Data for review Block Start

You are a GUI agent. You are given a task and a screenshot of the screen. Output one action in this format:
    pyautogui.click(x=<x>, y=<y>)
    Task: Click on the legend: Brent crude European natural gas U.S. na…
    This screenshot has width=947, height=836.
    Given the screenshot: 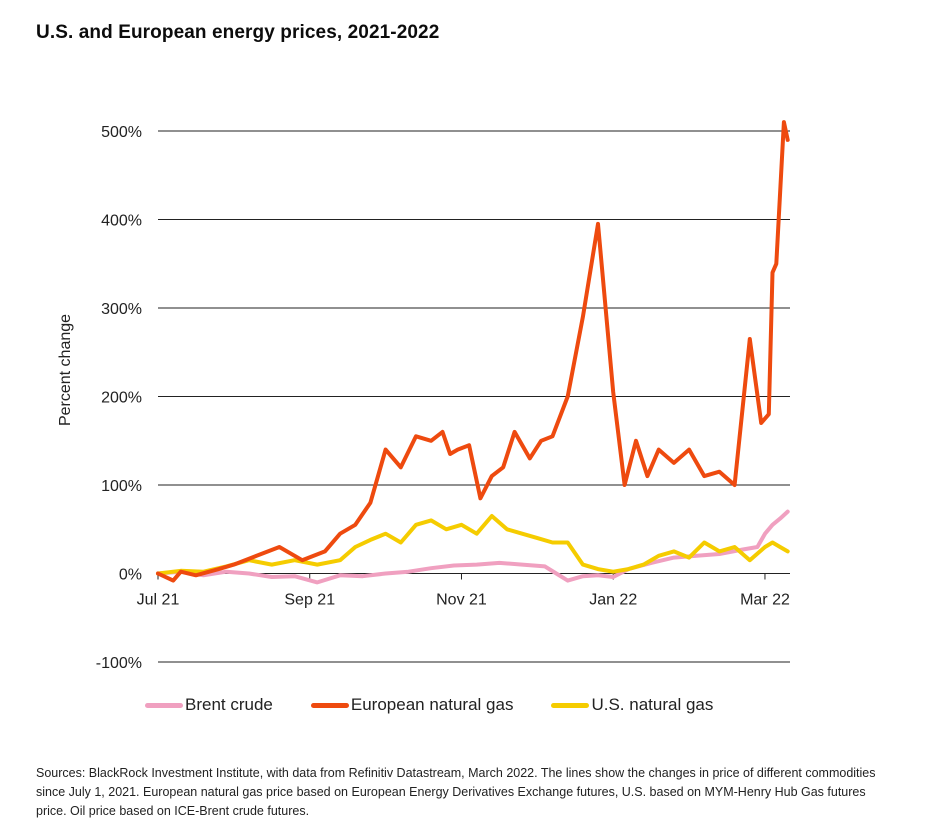 What is the action you would take?
    pyautogui.click(x=448, y=705)
    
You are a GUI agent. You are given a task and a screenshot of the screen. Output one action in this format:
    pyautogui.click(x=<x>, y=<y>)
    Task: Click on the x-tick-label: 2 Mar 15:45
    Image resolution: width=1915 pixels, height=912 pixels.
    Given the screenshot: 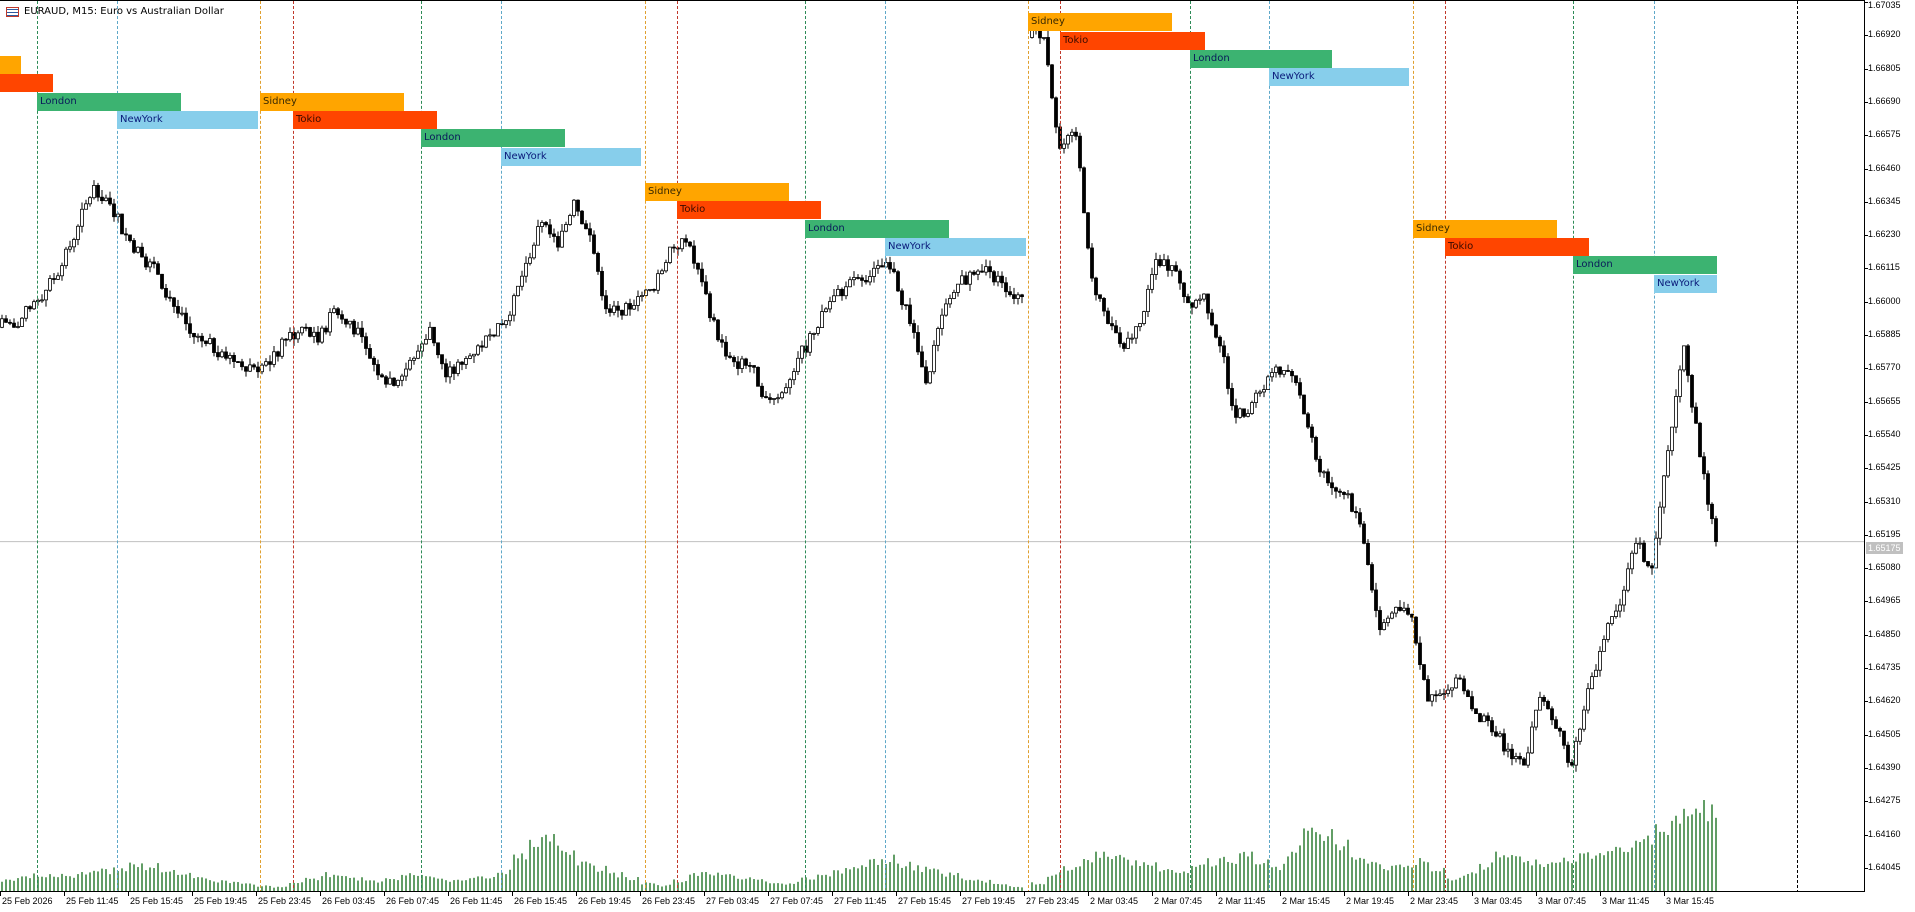 What is the action you would take?
    pyautogui.click(x=1306, y=901)
    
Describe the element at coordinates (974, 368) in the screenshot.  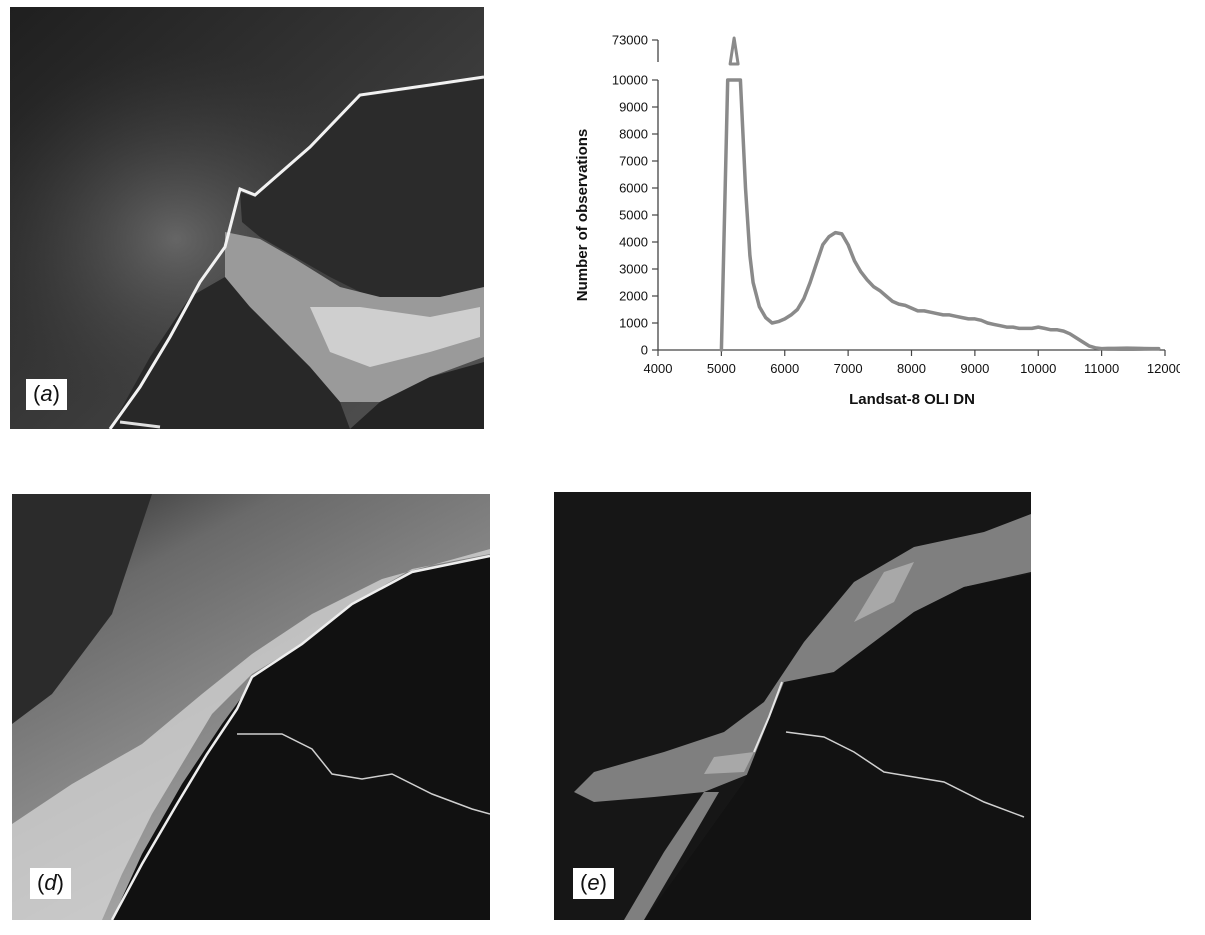
I see `x-tick-label: 9000` at that location.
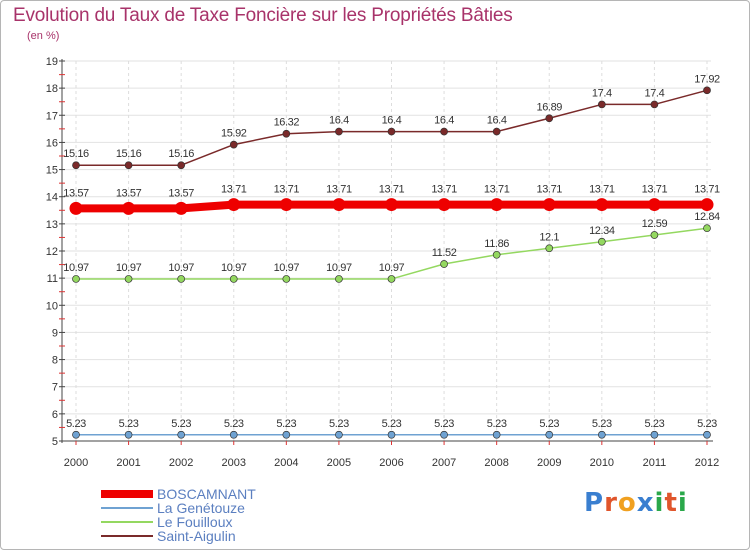 The image size is (750, 550). Describe the element at coordinates (392, 132) in the screenshot. I see `data-point-saint-aigulin-2006` at that location.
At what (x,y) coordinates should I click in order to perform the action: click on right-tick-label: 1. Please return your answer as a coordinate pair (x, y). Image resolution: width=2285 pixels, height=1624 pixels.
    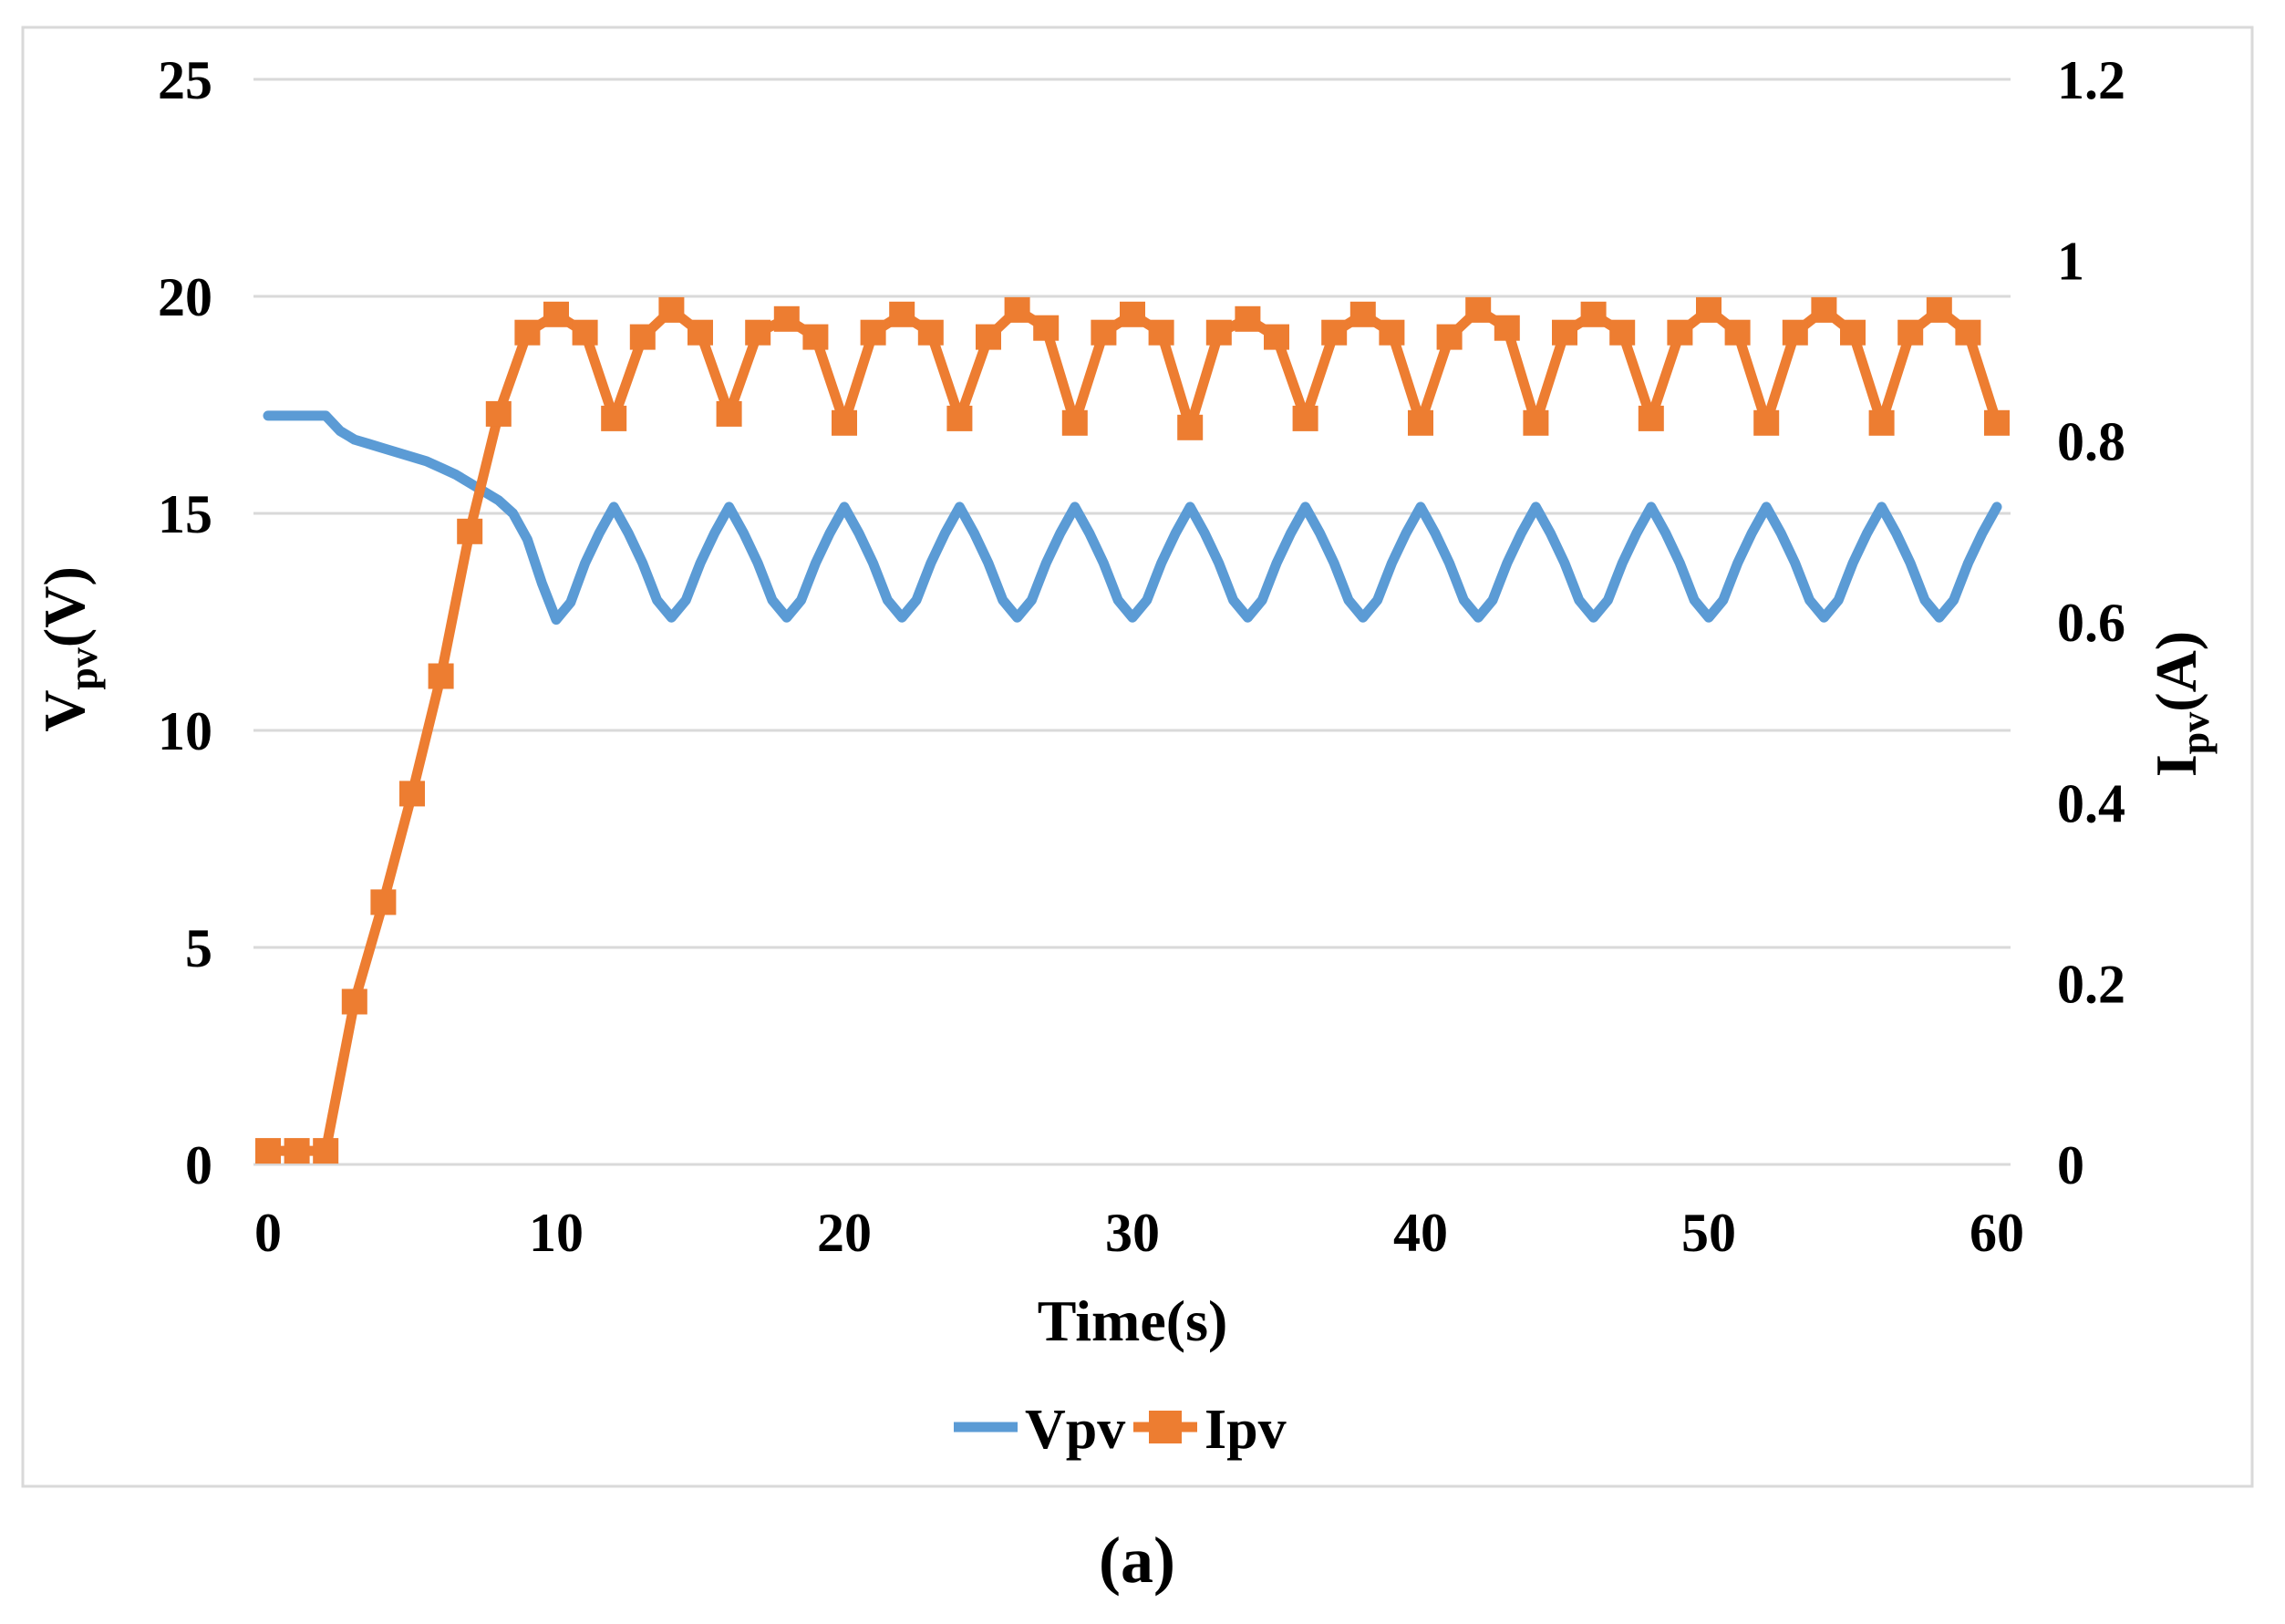
    Looking at the image, I should click on (2070, 261).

Data for review Block End

Instructions to follow
Express the entries from the line containing "At what (x,y)" through the end of the entries as a Markdown table with columns Row and Line. Give one numbered row per line, skip blank lines, and leave out the pictures.

Response area
| Row | Line |
|---|---|
| 1 | At what (x,y) coordinates should I click in order to perform the action: click on right-tick-label: 1. Please return your answer as a coordinate pair (x, y). Image resolution: width=2285 pixels, height=1624 pixels. |
| 2 |     Looking at the image, I should click on (2070, 261). |